#### [PROVIDED TEXT]
Re: Attempts to Refute Cantor's Uncountability Proof?

Hatto von Aquitanien wrote:
Dave L. Renfro wrote:

Cantor's first paper in set theory (1874) was primarily a
proof for the existence of transcendental numbers. The proof
that the set of real numbers is not countable was the tool.

I don't claim expertise in this area, but I thought it had, by that date,
long been established that some numbers were both irrational and
non-algebraic.

I'm not totally sure, but I think that the existence of non-algebraic integers was proved only very shortly before this date - it was shown that sum 10^{-n!} is non-algebraic. I think that pi and e are non-algebraic came later.



Denjoy's extension of the Lebesgue integral, around 1914-16,
was directly based on a transfinite construction process.

There are many more examples, even if one restricts themselves
to before 1915. After the mid 1920's, when the Polish and
Russian analysis and topology schools began to become very
productive, the applications really took off.


I've not encountered these in any applied mathematics. I have a high regard
for what I consider Pure Mathematics - hence my conservativism and pedantry
regarding the use of the term "Axiom". Nonetheless, Kant's warning against
building conclusion upon improper foundations seems apropos here. Since it
appears that many mathematicians are using Cantor's conclusions directly or
indirectly as a foundation upon which to build, the matter of soundness
seems vitally important.

#### [AVAILABLE DATA]
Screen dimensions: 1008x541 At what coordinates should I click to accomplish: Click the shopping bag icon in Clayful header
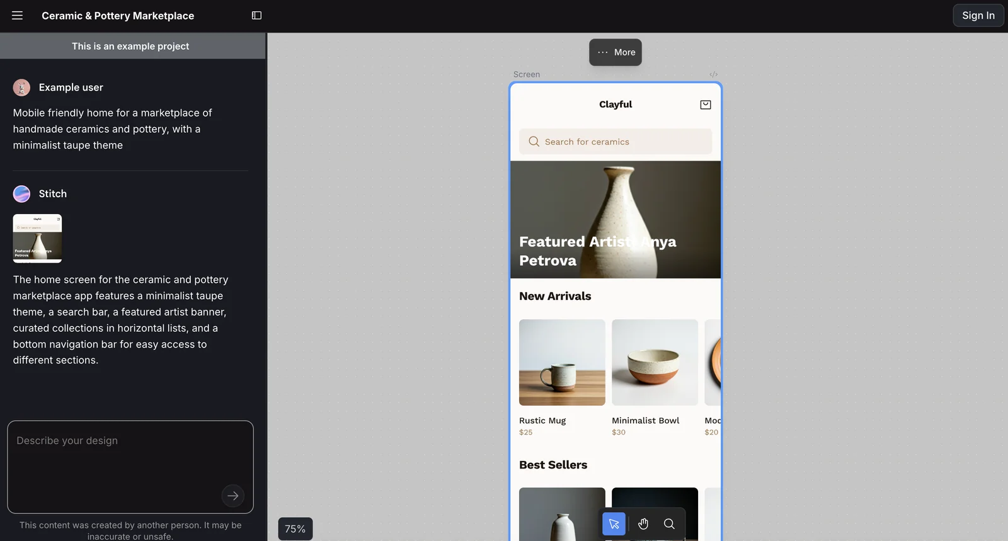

#### [TASKS]
1: In the forum thread on Cantor's uncountability proof, what was Cantor's 1874 paper in set theory primarily?
2: Please write what comes next in the forum thread on Cantor's uncountability proof, starting after its final sentence.
The data after the forum thread is separate material.

#### [THE ANSWERS]
1: It was primarily a proof for the existence of transcendental numbers.

2:
My personal viewpoint is that current mathematics is built upon improper foundations, but that it is pointless and worthless trying to find the flaws at this point in history. For example, I believe that Einstein could never have figured out general relativity had not Riemann and Gauss figured out the mathematics behind curved space, and as such our attempts to figure out or correct the flaws in our current models are just as futile as any attempt to figure out general relativity without the notions of curved space would have been.

While I believe that the current foundations are deeply flawed (and let me reiterate - this belief is not based upon scientific reasoning), I do think that our current foundations are (a) very good and (b) good enough for now. When the flaws are found, I believe that most of mathematics will survive - perhaps only the really weird stuff like inaccessible ordinals will die. Thus it makes very great sense for us to continue our studies in math as if everything is just fine, and it would be an exercise in futility to try to get our foundations completely correct.

From your frequent statements "I am not an expert in XXX" I suggest that you read a good book on mathematical logic. The book from which I learned this stuff is by Mendolsen (spelling?), and it seems to have so many editions that it must be considered by others as well to be a good book. I think that when you know the subject well, you will better appreciate both the strengths and weaknesses of the modern approach.

Stephen
.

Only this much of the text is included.